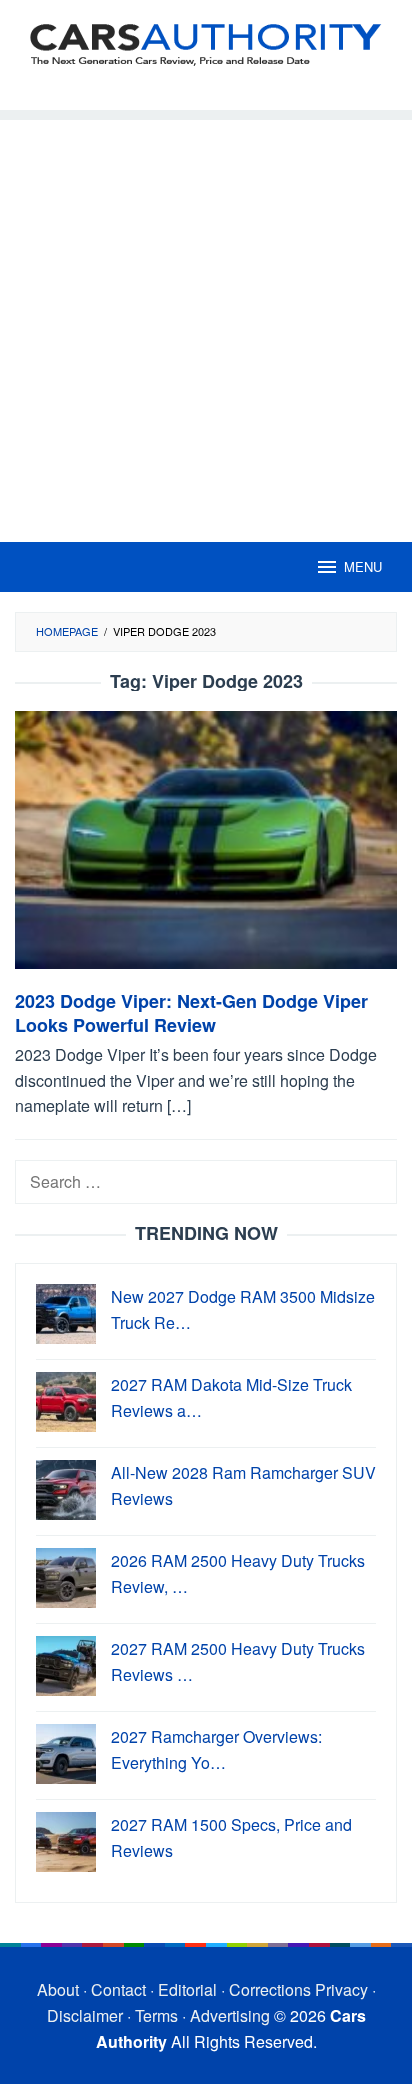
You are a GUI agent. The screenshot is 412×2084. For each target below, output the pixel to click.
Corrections (270, 1989)
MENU (363, 566)
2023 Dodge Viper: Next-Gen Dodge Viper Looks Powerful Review (191, 1013)
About (58, 1989)
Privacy (341, 1989)
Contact (118, 1989)
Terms (156, 2015)
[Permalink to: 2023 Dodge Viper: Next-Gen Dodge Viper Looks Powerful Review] (206, 848)
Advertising (230, 2015)
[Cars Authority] (206, 42)
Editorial (187, 1989)
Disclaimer (85, 2015)
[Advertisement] (206, 326)
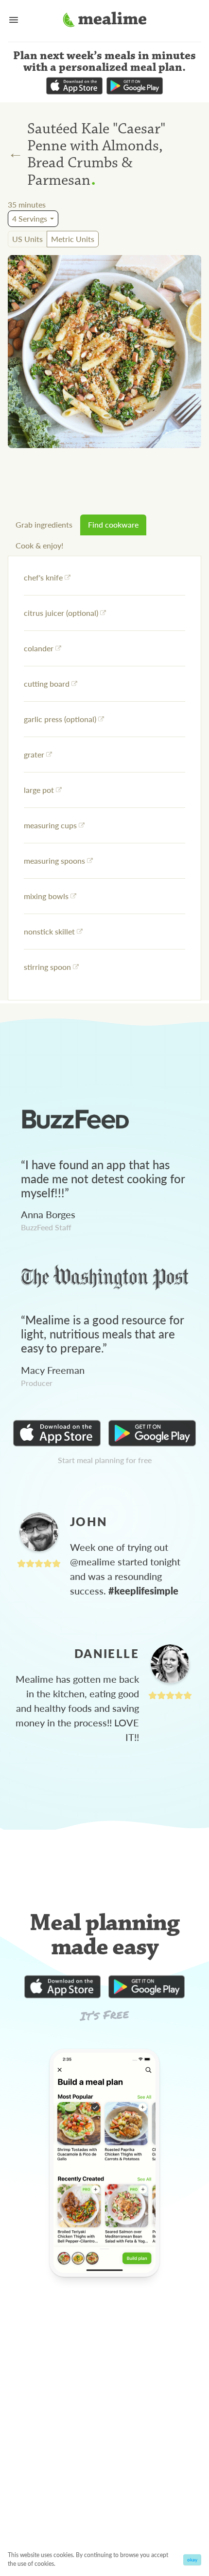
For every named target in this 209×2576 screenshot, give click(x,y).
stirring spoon (47, 966)
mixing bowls (46, 896)
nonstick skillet (49, 931)
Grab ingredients (44, 524)
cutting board (47, 683)
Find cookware (113, 524)
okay (192, 2559)
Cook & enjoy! (39, 545)
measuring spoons (54, 860)
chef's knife (43, 577)
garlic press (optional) (60, 718)
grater (34, 754)
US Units (27, 238)
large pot (39, 789)
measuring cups (50, 825)
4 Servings (29, 218)
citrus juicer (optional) (61, 612)
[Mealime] (104, 21)
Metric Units (72, 238)
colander (38, 648)
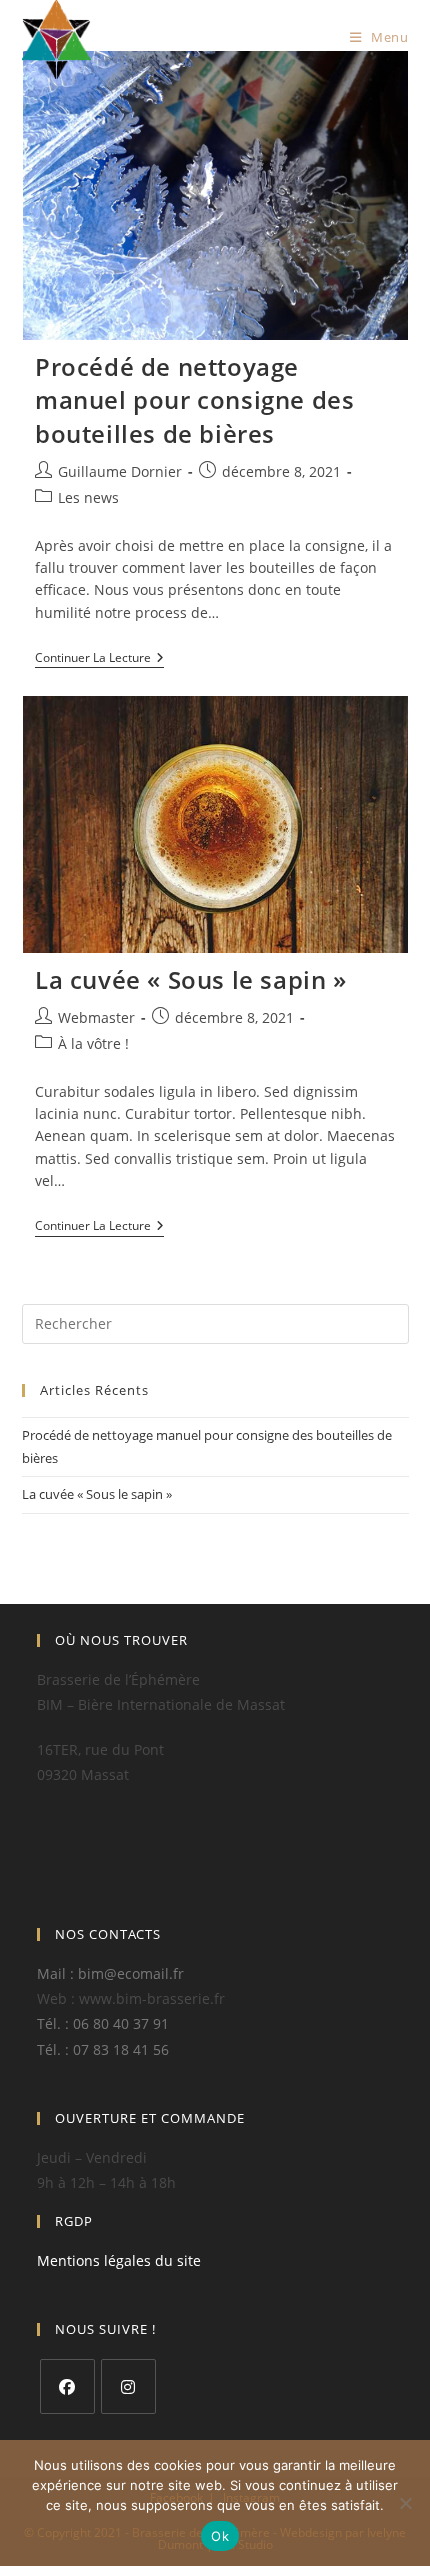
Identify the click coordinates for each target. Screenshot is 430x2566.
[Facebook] (67, 2386)
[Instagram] (128, 2386)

→ Problem to work on
Retype the portion of the data above that starts on the line with "Privacy (341, 1989)" and finishes on the line with "[Advertisement] (206, 326)", including both of those lines.

→ Output of the exercise
Privacy (341, 1989)
Contact (118, 1989)
Terms (156, 2015)
[Permalink to: 2023 Dodge Viper: Next-Gen Dodge Viper Looks Powerful Review] (206, 848)
Advertising (230, 2015)
[Cars Authority] (206, 42)
Editorial (187, 1989)
Disclaimer (85, 2015)
[Advertisement] (206, 326)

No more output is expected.